● Jobs:
1. Name every original song by Phillips that the review of his Don't Tell Mama show says he performed in the set.
2. Using the review of Jack Phillips's show, decide whether each statement agrees with it: (a) the set ran 55 minutes; (b) the reviewer heard sweetened audio of the performance; (c) "Manhattan" closed the evening. Answer yes or no for each and quote the words that settle it.
3. Translate this sentence from the review of Jack Phillips's show into Spanish: "The band were pros and played like it and Phillips was a charming, easeful presence with charisma to spare."

● Passage to read:
/---
Phillips won’t compromise

 

 

 

 

 

 

 

 

 

 

 

 

 

 

 

 

 

 

 

At dinner with Jack Phillips last month, he was telling me the setlist for the  performance at “Don’t Tell Mama” and I said then what I’ll say now: there isn’t enough original material. Of the 12 songs played Tuesday night, four were originals off the piano players terrific ode to the city Cafe Nights In New York, two were mainstream rock piano players covers,  one Kern/Hammerstein obscurity, one was a nursery rhyme and four were pages out of the great American songbook.

It made for a concept program, an ode to the city that Jack loves, “made of cement and steel and love and pain”. There are nine songs expressly about the city  in the 55 minute set and the images accumulate, as do the sounds, and  with the exception of Elton John’s “Mona Lisa’s And Mad Hatters” relentless in their  vision of Manhattan as the height of romance. A Manhattan that never really existed outside a Fred Astaire movie but Phillips is the personification of the old John Updike quote: “The true New Yorker secretly believes that people living anywhere else have to be, in some sense, kidding.”

Right in the middle of the set is a five song suite of Manhattan songs the first two are a classic and  an original another classic, and completed with the piano guys covers. I understand why he sang the Elton and Billy Joel covers, Phillips is currently working on an album with John’s guitarist on “Mona Lisas And Mad Hatters” Caleb Quayle and Phillips earlier albums have a John feel: they are classic piano rockers and ballads. The Billy Joel cover is less acceptable. Nobody needs to hear “New York State Of Mind” again, it is not a good song to play. If you do it well, nobody notices. if you perform it poorly you’ll get lynched. Phillips doesn’t embarrass himself and, mind you I am listening to raw audio, no sweetening, no rounding out bum notes, no nothing, but I would much much much preferred he had dumped both and gone back to his own stuff. I would have vastly preferred a re-arranged “The Trip Will Make You well” off his 2010 To Whom It May Concern or “Let’s Drink To Us” with its gorgeous clarinet introduction or… It would have stymied the New York City concept but I think the set would’ve been the better for it.

All the other songs in the set are very good but his own songs are even more than that. The best song of the evening is a rollicking, swinging “The Old Gray Hat” with Phillips channeling Presley in the vocal and the band lead by Bobby Short’s former drummer Klaus Suonsaari chasing the beat all over the place and Phillips best solo on piano. It cranks it up and blows the audience away. The other three originals “Take Me To Manhattan” “125th Street In Harlem” and ” I Remember Paris And You” all work for me. And “Manhattan” and “Boys And Girls Together” are perfection. The former opens the evening and compares favorably to Bobby Short’s original.

So how good was Phillips at Don’t Tell Me Mama? You can decide for yourself on July 5th when he is back at “Don’t Tell Mama” , but he was great and when he wasn’t great he was very good. The band were pros and played like it and Phillips was a charming, easeful presence with charisma to spare.
\---
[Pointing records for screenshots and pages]
/---
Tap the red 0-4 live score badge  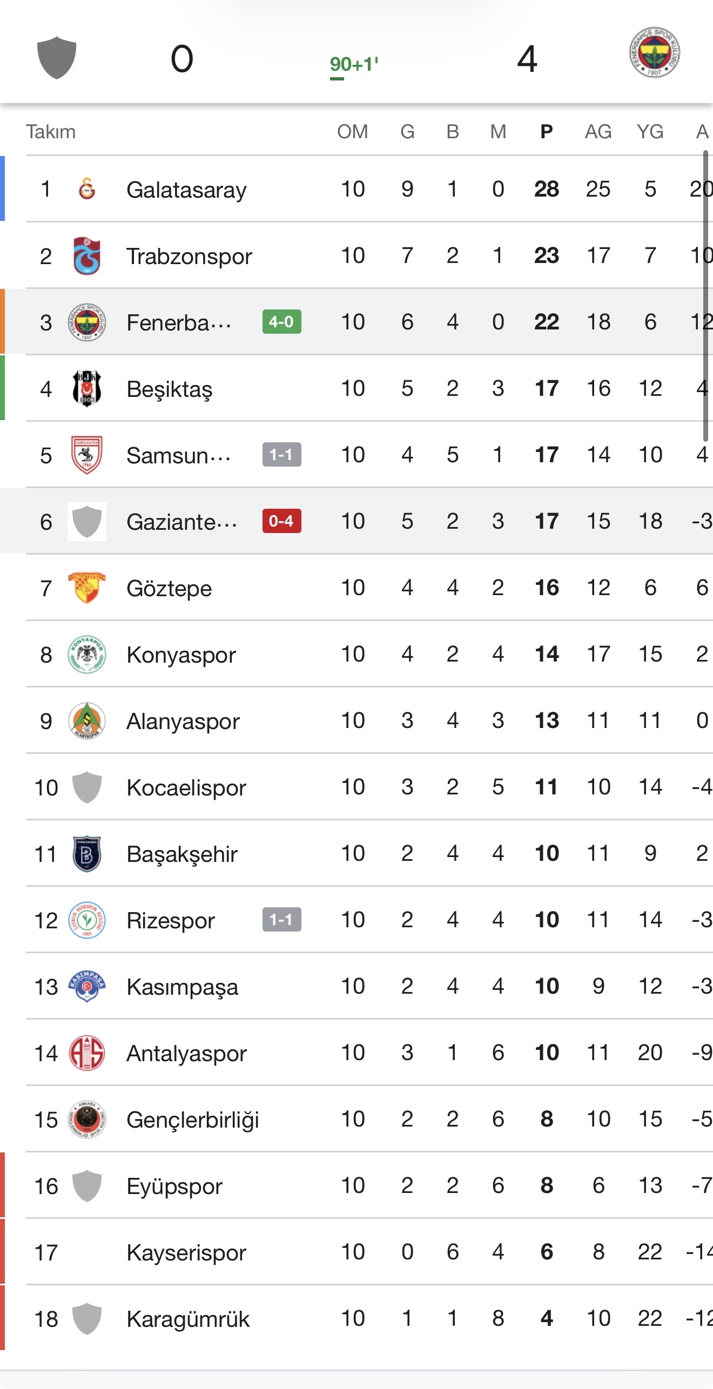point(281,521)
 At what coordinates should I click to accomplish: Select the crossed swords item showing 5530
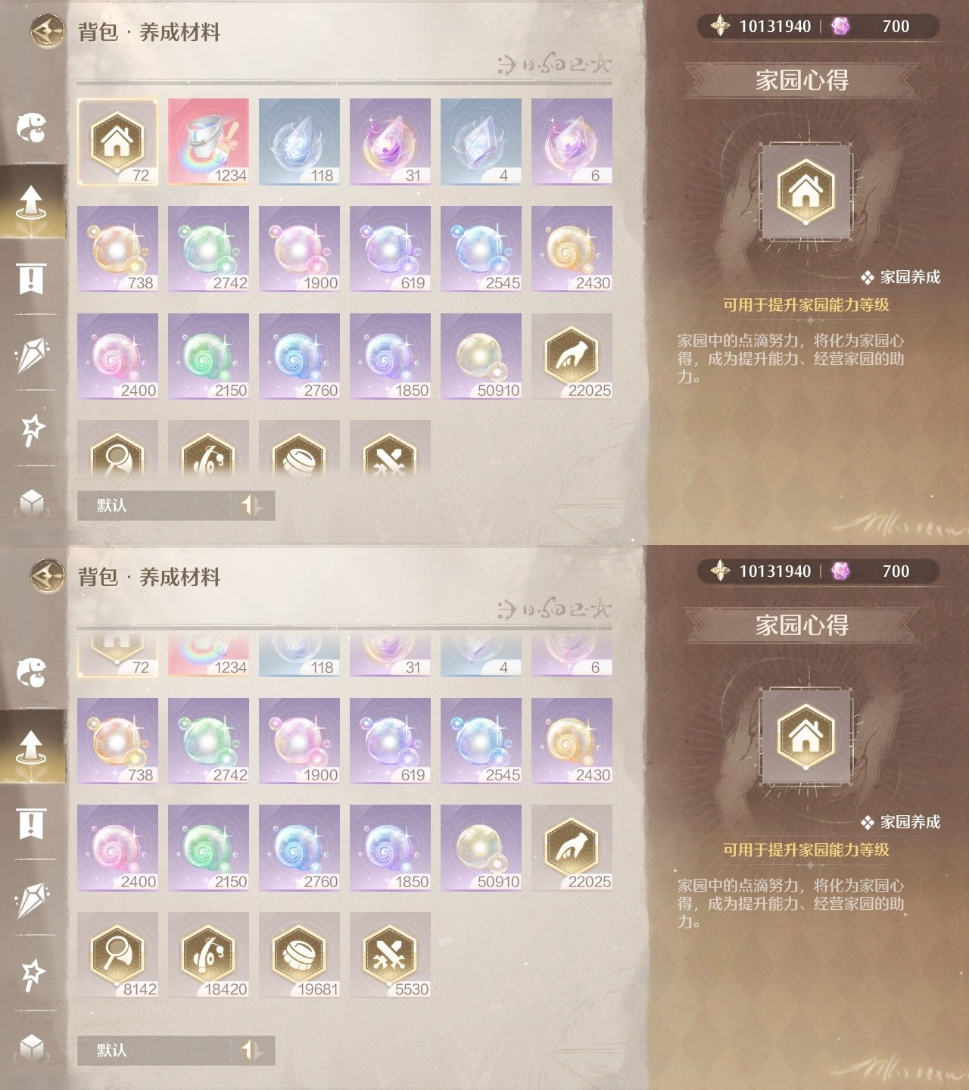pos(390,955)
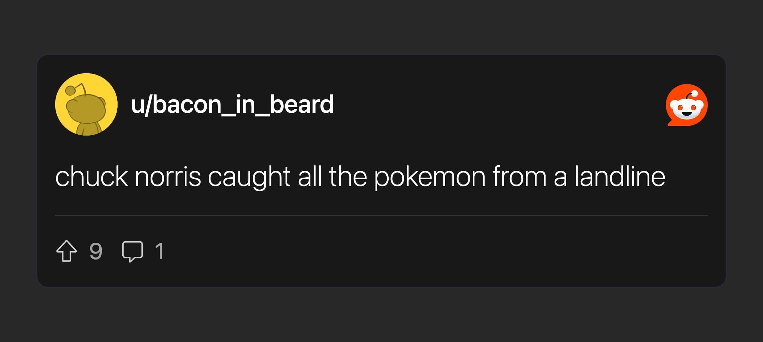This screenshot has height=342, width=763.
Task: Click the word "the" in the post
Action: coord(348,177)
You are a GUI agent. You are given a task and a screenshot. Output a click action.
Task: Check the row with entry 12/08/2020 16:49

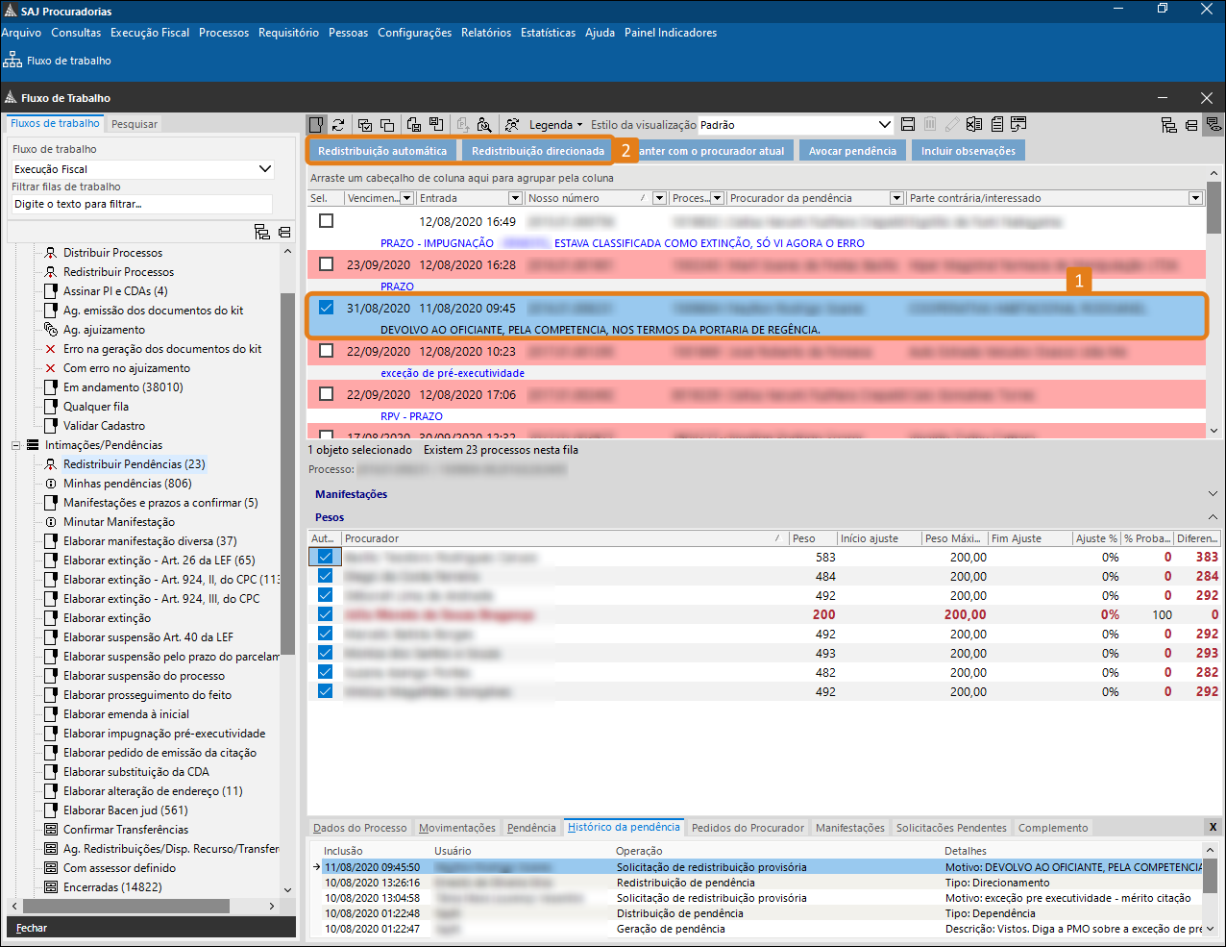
\---
/---
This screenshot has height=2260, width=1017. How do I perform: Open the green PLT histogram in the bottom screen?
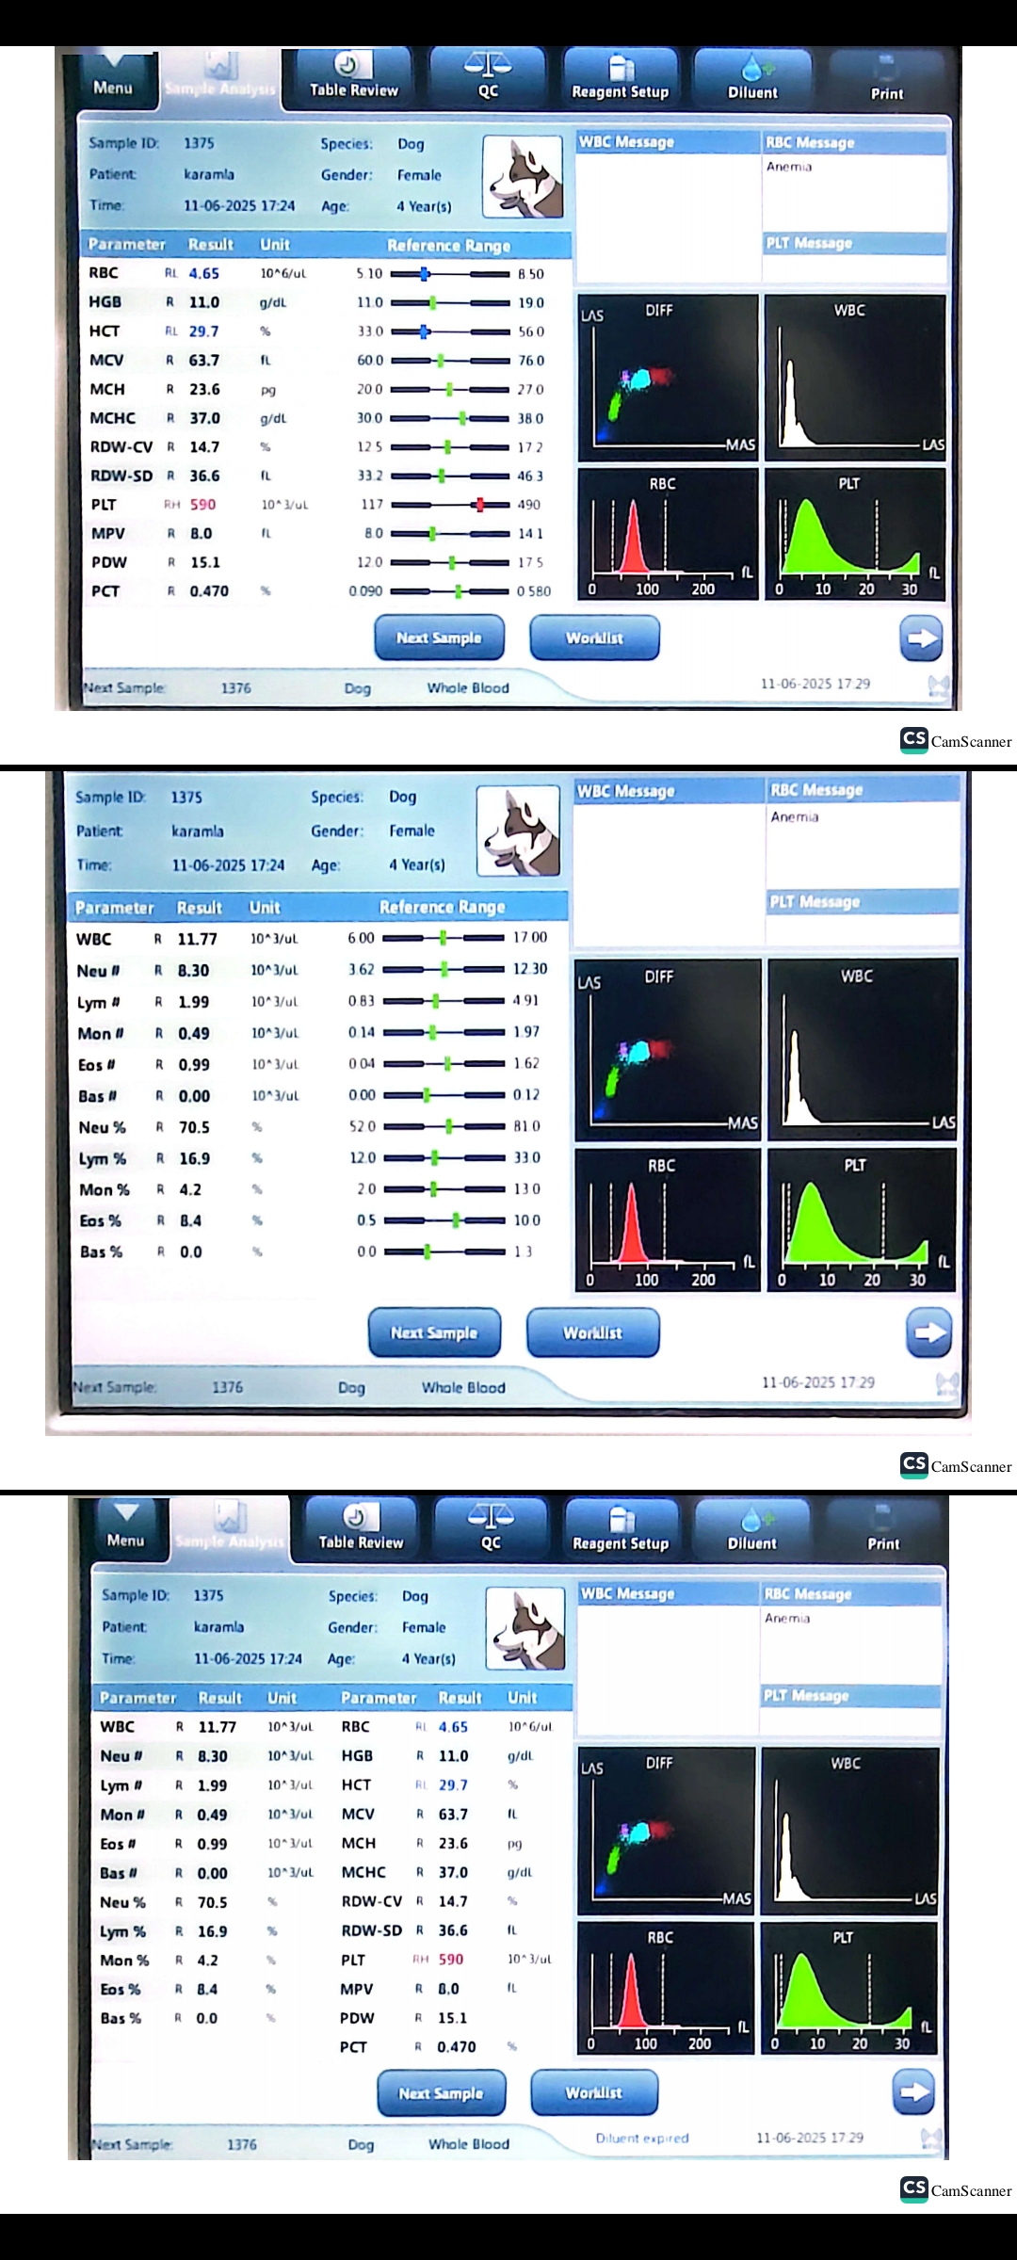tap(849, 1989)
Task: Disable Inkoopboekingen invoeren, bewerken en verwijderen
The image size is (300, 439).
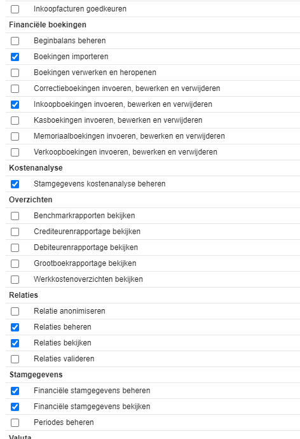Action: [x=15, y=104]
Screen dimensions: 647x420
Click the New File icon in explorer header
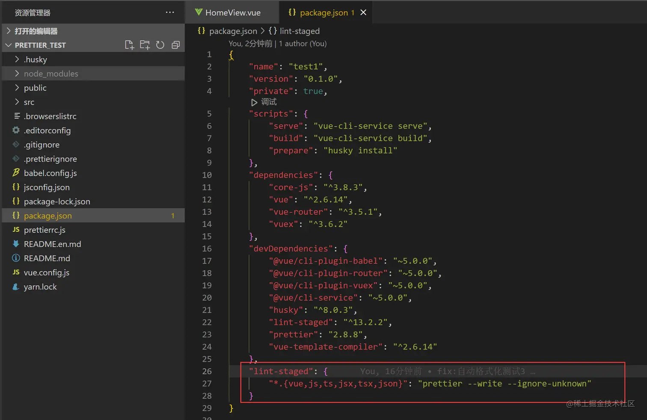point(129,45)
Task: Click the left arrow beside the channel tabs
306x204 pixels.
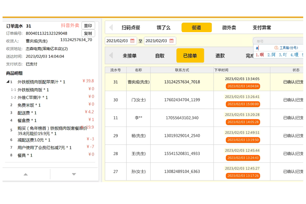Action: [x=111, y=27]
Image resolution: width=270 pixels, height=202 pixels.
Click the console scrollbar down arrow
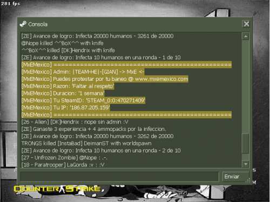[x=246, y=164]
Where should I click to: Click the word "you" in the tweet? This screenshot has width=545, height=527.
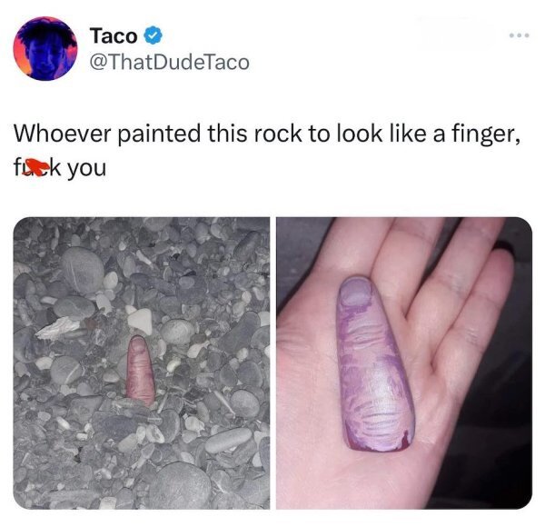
\---
● Solutions below:
1.
"The Old Gray Hat"
"Take Me To Manhattan"
"125th Street In Harlem"
"I Remember Paris And You"

2.
(a) Yes: "in the 55 minute set"
(b) No: "I am listening to raw audio, no sweetening"
(c) No: "The former opens the evening"

3. Los músicos de la banda eran profesionales y tocaron como tales, y Phillips fue una presencia encantadora y desenvuelta, con carisma de sobra.